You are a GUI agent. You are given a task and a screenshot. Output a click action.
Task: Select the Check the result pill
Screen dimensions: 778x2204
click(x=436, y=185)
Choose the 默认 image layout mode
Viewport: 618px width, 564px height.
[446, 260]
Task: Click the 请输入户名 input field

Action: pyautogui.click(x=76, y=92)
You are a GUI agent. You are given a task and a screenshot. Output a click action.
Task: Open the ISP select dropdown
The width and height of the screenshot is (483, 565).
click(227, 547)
---+---
* **Assigned task**
Above are some records; repeat all of them exactly.

* **Written response**
You are a GUI agent. You are given a task and a screenshot. Output a click action.
Task: Select the Check the result pill
Screen dimensions: 778x2204
click(x=436, y=185)
Choose the 默认 image layout mode
Viewport: 618px width, 564px height.
[446, 260]
Task: Click the 请输入户名 input field

Action: pyautogui.click(x=76, y=92)
You are a GUI agent. You are given a task and a screenshot. Output a click action.
Task: Open the ISP select dropdown
The width and height of the screenshot is (483, 565).
click(227, 547)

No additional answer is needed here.